Dans le cas de la Covid, on peut, par exemple, avancer qu’une société secrète réunissant un petit nombre de gens puissants, plaçant ses obligés aux postes-clés, orchestre la pandémie, voire l’a provoquée, en vue d’asseoir son pouvoir et la richesse de ses membres. 

S’agissant de la réforme des retraites, et plus généralement des politiques néo-libérales, on avance alors qu’une telle société secrète, contrôle et coordonne les politiciens en place et les grands médias, toujours dans le même but. . 

Est complotiste la personne qui privilégie ce type d’explication par rapport aux autres et l’affirme comme vraie, en dépit du fait que les preuves pour l’étayer sont particulièrement difficiles à trouver. 

Cependant, dans tous les cas, l’existence d’un complot, réelle ou supposée,  ne doit pas faire oublier de s’interroger aussi sur les conditions qui peuvent le rendre possible et permettre son succès éventuel : corruptions, liens d’intérêts illégitimes, relations de pouvoir déséquilibrées entre groupes de pression, faillite des contre-pouvoirs ou des garde-fous prévus en démocratie…

Rejeter la faute sur quelques “méchants”  peut être parfois pertinent mais empêche aussi de se poser des questions importantes.

Du danger d’utiliser le mot « complotiste » sans discernement

Regrouper, sous un même vocable « fourre-tout », tous les opposants ou les sceptiques par rapport à la politique menée vis-à-vis de la Covid est dangereux pour la démocratie. Cela empêche le débat. 

Les dictatures utilisent volontiers ce genre de mot ; on y dénonce volontiers les « ennemis du peuple » ou autres appellations du même genre.

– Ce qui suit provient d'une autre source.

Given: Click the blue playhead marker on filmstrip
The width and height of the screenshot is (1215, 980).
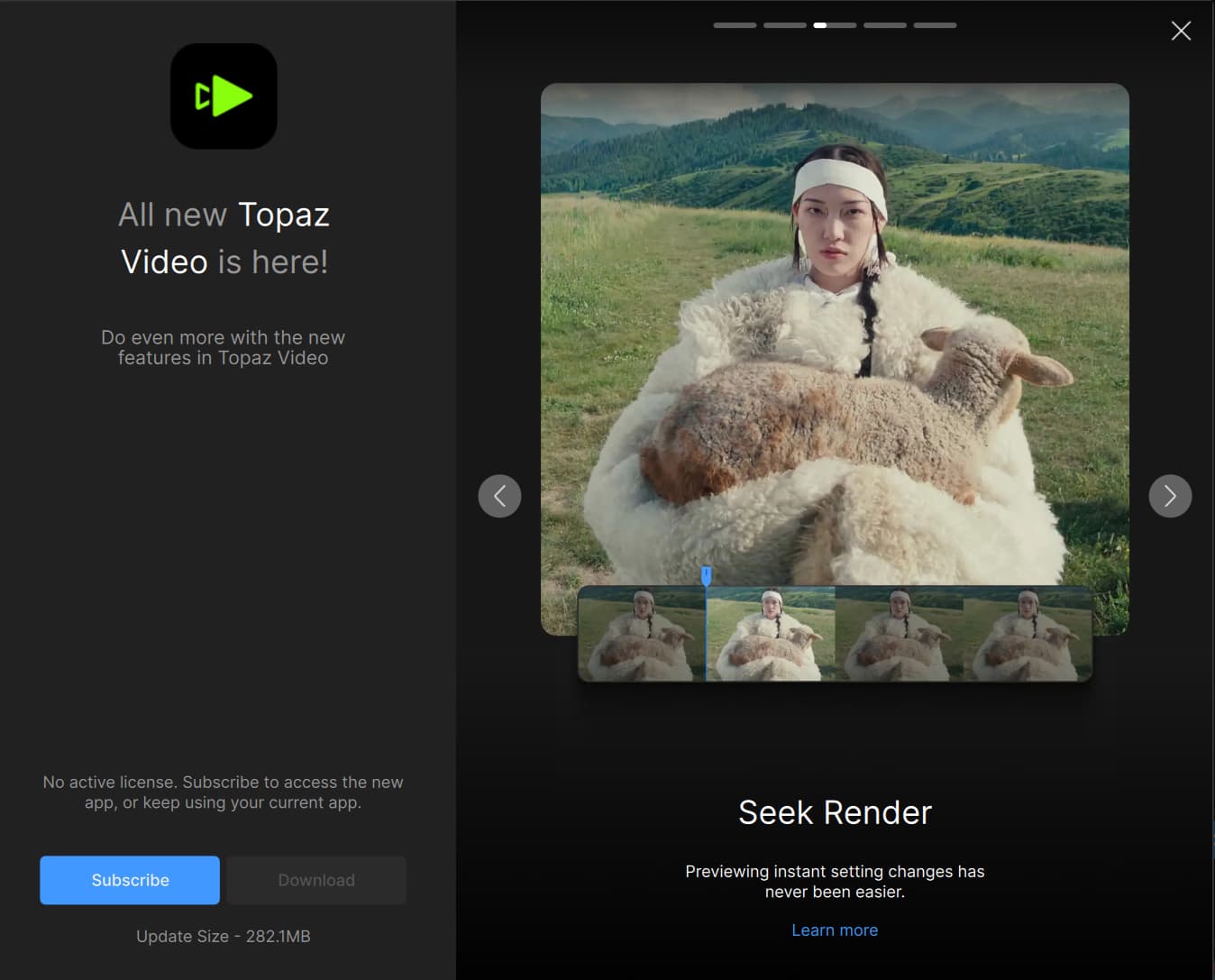Looking at the screenshot, I should point(707,575).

Dans son roman « 1984 », George Orwell décrit une société dominée par Big Brother où l’on met au point une langue avec un minimum de mots ; il n’y en a qu’un pour qualifier toute contestation : « crimepensée ». 

En effet, l’appauvrissement du langage conduit à celui de la pensée et donc, à la disparition chez les individus de leur capacité de réflexion. Et les dictatures ont besoin de cela. 

Ici se trouve sans doute l’aspect le plus préoccupant de cet engouement pour le mot « complotiste ».